[PROBLEM REQUIREMENTS]: Repeat every entry exactly. Leave nothing out.

[STUDY MATERIAL]:
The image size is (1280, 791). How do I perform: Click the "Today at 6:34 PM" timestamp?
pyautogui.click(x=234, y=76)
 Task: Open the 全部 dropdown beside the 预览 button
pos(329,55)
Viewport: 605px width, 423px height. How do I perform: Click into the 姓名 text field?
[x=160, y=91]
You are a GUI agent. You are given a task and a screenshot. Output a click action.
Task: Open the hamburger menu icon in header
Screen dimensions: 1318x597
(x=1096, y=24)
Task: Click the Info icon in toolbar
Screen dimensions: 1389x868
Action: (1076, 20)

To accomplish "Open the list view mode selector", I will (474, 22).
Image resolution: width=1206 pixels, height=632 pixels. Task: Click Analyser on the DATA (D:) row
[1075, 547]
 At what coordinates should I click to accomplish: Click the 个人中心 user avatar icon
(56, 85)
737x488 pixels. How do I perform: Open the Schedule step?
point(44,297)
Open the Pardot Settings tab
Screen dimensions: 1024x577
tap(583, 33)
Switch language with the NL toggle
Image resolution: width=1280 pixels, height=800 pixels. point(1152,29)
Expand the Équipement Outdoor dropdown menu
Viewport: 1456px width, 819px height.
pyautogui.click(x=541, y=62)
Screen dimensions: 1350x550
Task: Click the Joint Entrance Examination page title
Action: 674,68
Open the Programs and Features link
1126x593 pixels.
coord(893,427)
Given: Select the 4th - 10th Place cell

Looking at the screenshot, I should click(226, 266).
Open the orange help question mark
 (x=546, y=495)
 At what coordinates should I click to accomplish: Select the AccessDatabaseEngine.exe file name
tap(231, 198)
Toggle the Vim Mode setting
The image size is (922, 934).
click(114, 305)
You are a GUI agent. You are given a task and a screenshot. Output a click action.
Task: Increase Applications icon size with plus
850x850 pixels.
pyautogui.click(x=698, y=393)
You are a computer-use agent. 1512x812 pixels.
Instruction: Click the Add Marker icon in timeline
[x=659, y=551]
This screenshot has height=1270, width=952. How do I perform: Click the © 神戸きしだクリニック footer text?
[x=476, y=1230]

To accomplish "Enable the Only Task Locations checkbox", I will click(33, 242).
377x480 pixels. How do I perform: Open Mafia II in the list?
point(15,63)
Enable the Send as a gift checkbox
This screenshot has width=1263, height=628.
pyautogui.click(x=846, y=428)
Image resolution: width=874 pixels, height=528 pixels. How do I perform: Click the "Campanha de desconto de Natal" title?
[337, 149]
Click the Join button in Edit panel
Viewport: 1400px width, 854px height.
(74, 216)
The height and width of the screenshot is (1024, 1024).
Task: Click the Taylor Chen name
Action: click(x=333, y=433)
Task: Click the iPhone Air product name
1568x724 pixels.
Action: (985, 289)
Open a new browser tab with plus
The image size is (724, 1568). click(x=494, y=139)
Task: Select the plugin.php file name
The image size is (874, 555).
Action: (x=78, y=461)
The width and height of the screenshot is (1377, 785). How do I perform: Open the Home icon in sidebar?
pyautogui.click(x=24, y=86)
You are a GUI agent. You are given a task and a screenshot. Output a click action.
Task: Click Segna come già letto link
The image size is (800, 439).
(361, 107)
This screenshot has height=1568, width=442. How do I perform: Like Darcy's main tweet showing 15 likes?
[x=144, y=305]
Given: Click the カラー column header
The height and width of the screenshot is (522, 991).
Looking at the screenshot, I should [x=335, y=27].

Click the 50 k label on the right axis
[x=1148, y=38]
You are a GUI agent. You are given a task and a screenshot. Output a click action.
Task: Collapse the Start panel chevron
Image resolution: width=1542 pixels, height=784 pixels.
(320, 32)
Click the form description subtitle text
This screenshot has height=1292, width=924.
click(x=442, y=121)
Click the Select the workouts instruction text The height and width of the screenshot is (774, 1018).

[ANSWER TO THE PROBLEM]:
The image size is (1280, 791). How do I perform: Click the "Today at 6:34 PM" timestamp?
pyautogui.click(x=234, y=76)
 Task: Open the 全部 dropdown beside the 预览 button
pos(329,55)
Viewport: 605px width, 423px height. How do I perform: Click into the 姓名 text field?
[x=160, y=91]
You are a GUI agent. You are given a task and a screenshot. Output a click action.
Task: Open the hamburger menu icon in header
Screen dimensions: 1318x597
(x=1096, y=24)
Task: Click the Info icon in toolbar
Screen dimensions: 1389x868
Action: (1076, 20)

To accomplish "Open the list view mode selector", I will (474, 22).
Image resolution: width=1206 pixels, height=632 pixels. Task: Click Analyser on the DATA (D:) row
[1075, 547]
 At what coordinates should I click to accomplish: Click the 个人中心 user avatar icon
(56, 85)
737x488 pixels. How do I perform: Open the Schedule step?
point(44,297)
Open the Pardot Settings tab
Screen dimensions: 1024x577
tap(583, 33)
Switch language with the NL toggle
Image resolution: width=1280 pixels, height=800 pixels. point(1152,29)
Expand the Équipement Outdoor dropdown menu
Viewport: 1456px width, 819px height.
pyautogui.click(x=541, y=62)
Screen dimensions: 1350x550
Task: Click the Joint Entrance Examination page title
Action: 674,68
Open the Programs and Features link
1126x593 pixels.
coord(893,427)
Given: Select the 4th - 10th Place cell

Looking at the screenshot, I should click(226, 266).
Open the orange help question mark
 (x=546, y=495)
 At what coordinates should I click to accomplish: Select the AccessDatabaseEngine.exe file name
tap(231, 198)
Toggle the Vim Mode setting
The image size is (922, 934).
click(114, 305)
You are a GUI agent. You are given a task and a screenshot. Output a click action.
Task: Increase Applications icon size with plus
850x850 pixels.
pyautogui.click(x=698, y=393)
You are a computer-use agent. 1512x812 pixels.
Instruction: Click the Add Marker icon in timeline
[x=659, y=551]
This screenshot has height=1270, width=952. How do I perform: Click the © 神戸きしだクリニック footer text?
[x=476, y=1230]

To accomplish "Enable the Only Task Locations checkbox", I will click(33, 242).
377x480 pixels. How do I perform: Open Mafia II in the list?
point(15,63)
Enable the Send as a gift checkbox
This screenshot has width=1263, height=628.
pyautogui.click(x=846, y=428)
Image resolution: width=874 pixels, height=528 pixels. How do I perform: Click the "Campanha de desconto de Natal" title?
[337, 149]
Click the Join button in Edit panel
Viewport: 1400px width, 854px height.
(74, 216)
The height and width of the screenshot is (1024, 1024).
Task: Click the Taylor Chen name
Action: click(x=333, y=433)
Task: Click the iPhone Air product name
1568x724 pixels.
Action: (985, 289)
Open a new browser tab with plus
The image size is (724, 1568). click(x=494, y=139)
Task: Select the plugin.php file name
The image size is (874, 555).
Action: (x=78, y=461)
The width and height of the screenshot is (1377, 785). How do I perform: Open the Home icon in sidebar?
pyautogui.click(x=24, y=86)
You are a GUI agent. You are given a task and a screenshot. Output a click action.
Task: Click Segna come già letto link
The image size is (800, 439).
(361, 107)
This screenshot has height=1568, width=442. How do I perform: Like Darcy's main tweet showing 15 likes?
[x=144, y=305]
Given: Click the カラー column header
The height and width of the screenshot is (522, 991).
Looking at the screenshot, I should [x=335, y=27].

Click the 50 k label on the right axis
[x=1148, y=38]
You are a GUI agent. You are given a task and a screenshot. Output a click action.
Task: Collapse the Start panel chevron
Image resolution: width=1542 pixels, height=784 pixels.
(320, 32)
Click the form description subtitle text
This screenshot has height=1292, width=924.
click(x=442, y=121)
Click the Select the workouts instruction text The height and width of the screenshot is (774, 1018).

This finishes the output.